An electric heater converts 1 kJ of electrical energy to heat energy every second with 100% efficiency. The power produced is:

A. 1 W

B. 1kW

C. 1MW

D. 1 kJ

Answer 1

Hint: An electric heater is an electrical device which converts heat into an electrical current. The heating element is an electrical resistor inside each electric heater, and works on the Joule heating principle: an electrical current that passes through a resistor will convert that electrical energy into heat energy]. Calculate ${{\text{P}}_{\text{out }}}$, ${{P}_{\text{in }}}$ and Take out the efficiency by taking out the ratios of two powers.

Formula used:
Efficiency $=\dfrac{P_{\text {out }}}{P_{\text {in }}}$

Complete solution Step-by-Step:
The ratio of total output power to input power, expressed in percent, is efficiency.
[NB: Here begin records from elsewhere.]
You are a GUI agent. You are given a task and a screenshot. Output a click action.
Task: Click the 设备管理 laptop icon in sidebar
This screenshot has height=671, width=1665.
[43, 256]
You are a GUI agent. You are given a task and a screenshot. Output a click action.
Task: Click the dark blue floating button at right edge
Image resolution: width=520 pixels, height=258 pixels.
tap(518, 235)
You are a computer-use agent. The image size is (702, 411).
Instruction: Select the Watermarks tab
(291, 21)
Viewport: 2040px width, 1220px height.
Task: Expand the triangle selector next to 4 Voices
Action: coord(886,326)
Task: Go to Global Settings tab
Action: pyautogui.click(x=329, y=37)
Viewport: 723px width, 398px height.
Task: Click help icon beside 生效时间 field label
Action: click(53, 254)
At full load and nominal input voltage, this is usually specified. The efficiency of the power supply is the amount of the actual power supplied to the components divided by the electrical power drawn from the socket of the mains supply.
As we know that Efficiency $=\dfrac{P_{\text {out }}}{P_{\text {in }}}$
$\eta=100 \%$
So, P $_{\text {out }}=P_{\text {in }} \times \eta$
${{\text{P}}_{\text{out }}}=\dfrac{1000\times 100}{100}$
$\therefore {{\text{P}}_{\text{out }}}=1\text{kW}$
\[\therefore \] The power produced is: $\mathrm{P}_{\text {out }}=\dfrac{1000 \times 100}{100}=1 \mathrm{kW}$

Hence, the correct option is (B).

Note:
There is no constant efficiency of the power supplies; it varies with different factors such as environmental conditions and load conditions. When operated at 50 percent of their load, the supplies achieve their maximum efficiency. Indeed, manufacturers only guarantee maximum efficiency when the supply runs at a load of 50 per cent. The efficiency of the power supply is the amount of the actual power supplied to the components divided by the electrical power drawn from the socket of the power supply. This is usually specified at full load and nominal input voltage.